Hay algo, sin embargo, que desconcierta. En la película no hay música. No hay canciones de Elvis interpretadas por este Elvis que no es. La esencia se reduce al personaje saliendo al escenario. No hay voz ni música de los shows. Una elipsis que enmudece el relato y que no concreta el crescendo que propone la presentación con la música de 2001 odisea del espacio. La realidad entra en el territorio de la ilusión: un productor le habla de lo que hay que pagar por las canciones, por el uso de la figura. Habla de trámites y documentación: la burocracia entra en la historia para sacar al personaje de la ilusión de ser Elvis. El último golpe proviene de la voz del director desde fuera de campo: como no les otorgaron el subsidio, no hay dinero para pagar por el uso de las canciones. El conjuro de la realidad contra la voz y el recuerdo de Elvis hasta silenciarlo.

El otro elemento desconcertante es la irrupción de la ficción. Atravesada por ciertas referencias oníricas –el desdoblamiento del personaje en el mismo espacio, por ejemplo-, entra en el relato cuando el documental como forma queda abandonado. Da la sensación que ya no hay más que dar a conocer del personaje y que en ese punto solo queda sumergirlo, como tal, en una trama ficticia. Algunos indicios aparecían en el tramo inicial, a partir de esa llamada en la cual el mensaje era que Elvis estaba muerto. Ese elemento será retomado en el tramo final para organizar un giro que lleva a la persecución de parte de una organización no identificada y la huida de Elvis por los techos del lugar de su última representación. El hotel extraño en el que se refugia por la noche, el amigo que lo lleva hasta el Tigre para que escape en la lancha y el refugio en la casa del Delta cuyo nombre no puede ser otro que Graceland, completan un panorama que remite a ciertas formas narrativas del cine argentino de la década del 70. Pero sin ironizar sobre él, ni rebuscar a partir de sus estructuras para decir otra cosa.

El desdoblamiento de la trama entre documental y ficción no termina de encontrar un rumbo, como si estuviéramos en presencia de dos películas que se oponen no solamente por el formato genérico sino por el tono que adoptan para su narrativa.

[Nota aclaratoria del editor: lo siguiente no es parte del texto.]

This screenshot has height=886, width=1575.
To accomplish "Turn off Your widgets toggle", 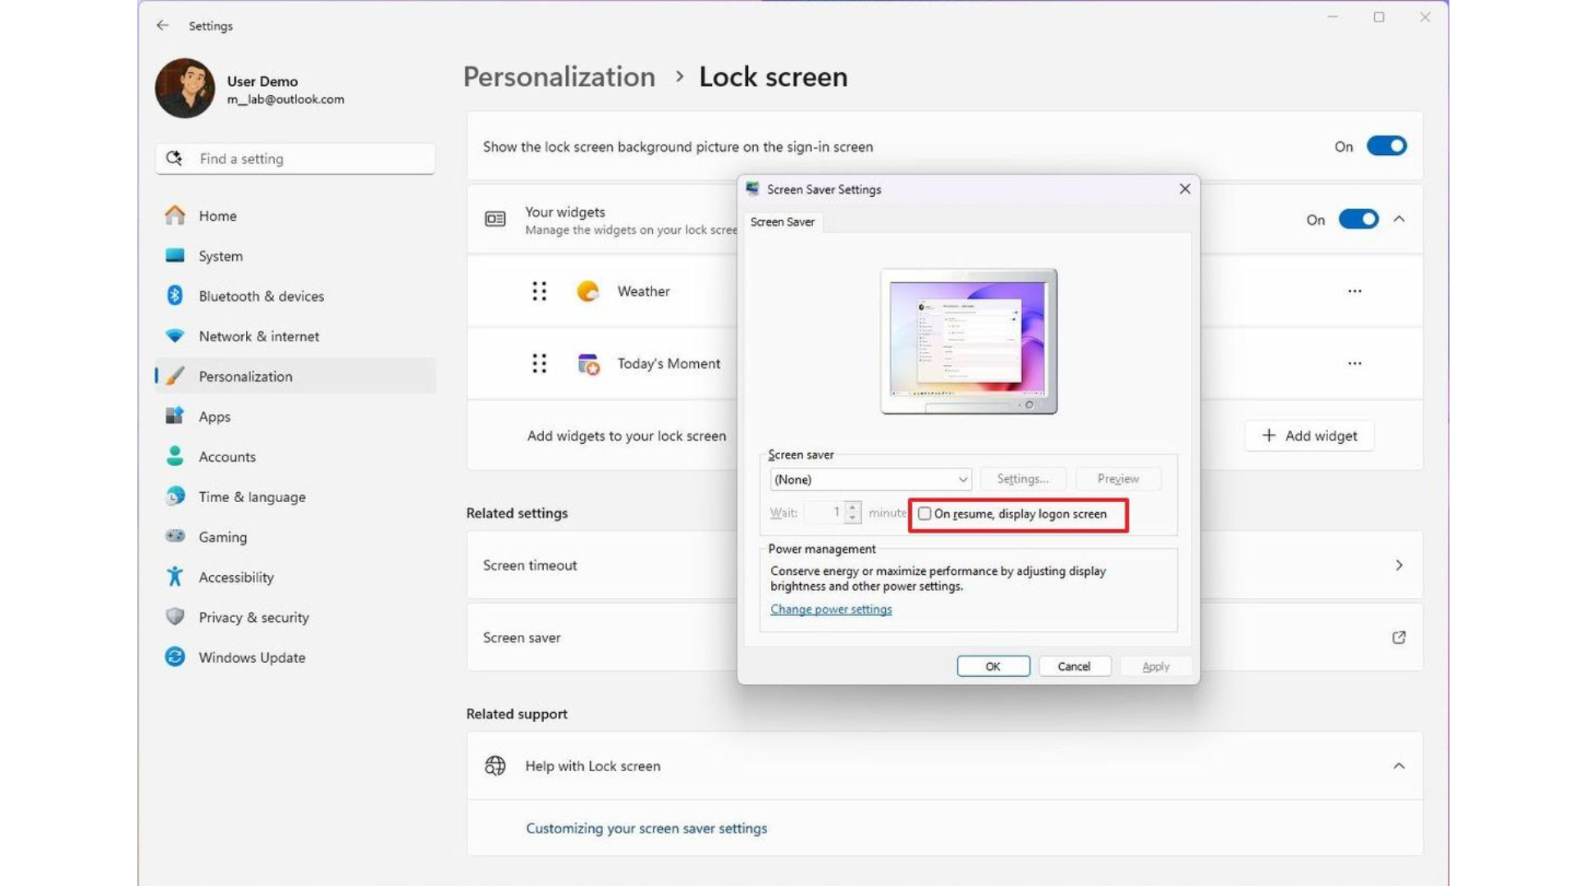I will 1358,219.
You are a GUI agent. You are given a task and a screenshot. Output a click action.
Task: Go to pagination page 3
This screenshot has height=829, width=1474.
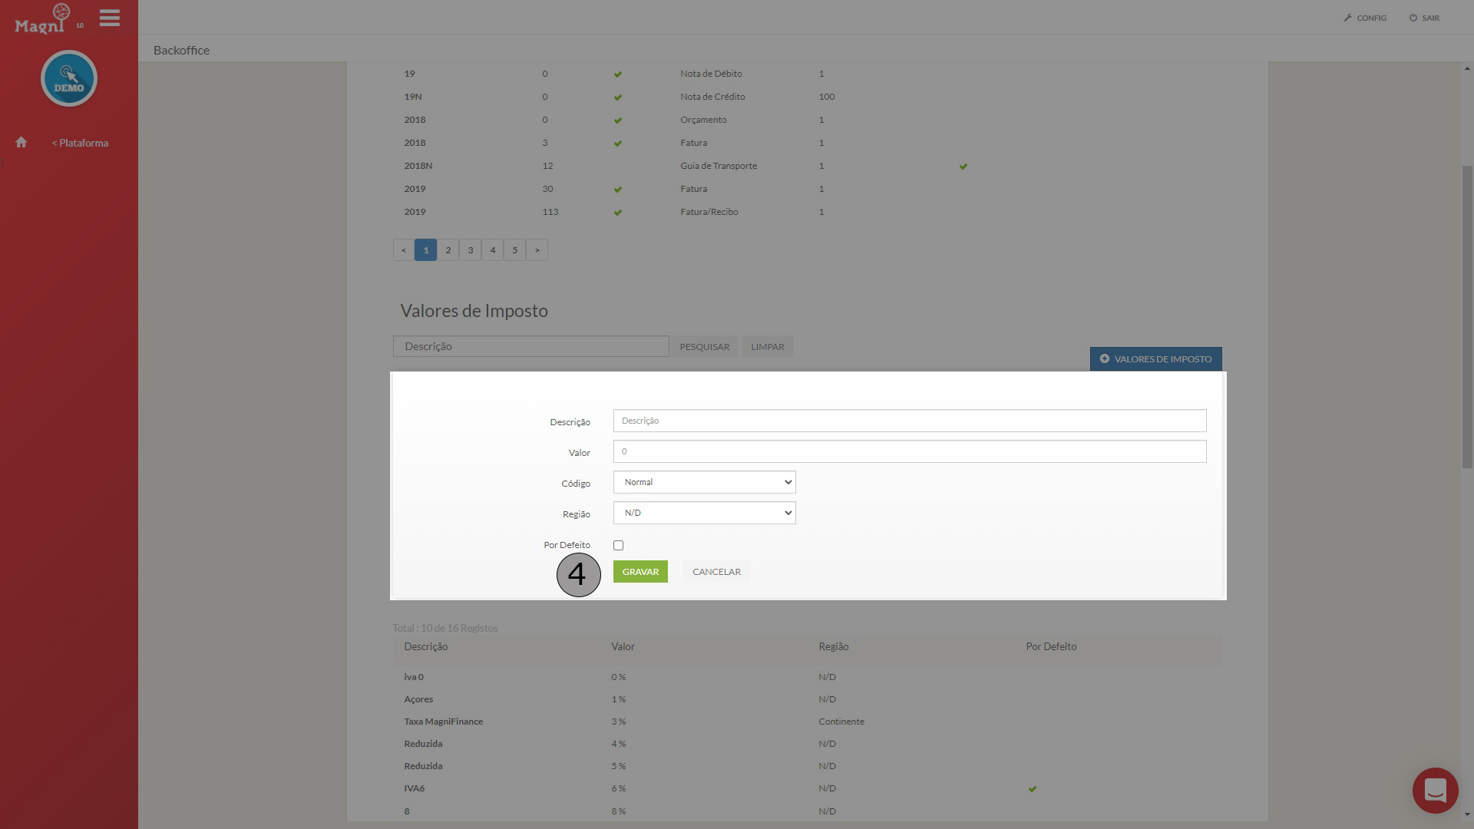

El registro documental  logra un retrato de un personaje a partir de retazos en los que predomina la mirada enrarecida sobre un objeto que parece no poder abarcarse en su totalidad –acercándose en ese punto a las formas de Néstor Frenkel, por ejemplo-. La ficción utiliza el mismo método desmechado pero no consigue decir nada sobre el personaje ni sobre ese entorno que parece querer retratar, perdiendo en el camino parte de la empatía que despierta el personaje. Lo único que queda en esa ficción es la reafirmación de la frase indicada al comienzo del texto: cuando lo vemos con el arma en la mano en los alrededores de la casa del Delta, Ricardo pone en acción el hecho de que cuando es Elvis no parece tenerle miedo a nada. Ni siquiera a la ficción.

Rock de la cárcel (Argentina, 2022). Guion y dirección: Juan Manuel Varela. Fotografía: Nicolás E. Farina. Elenco: Ricardo Contente. Duración: 66 minutos.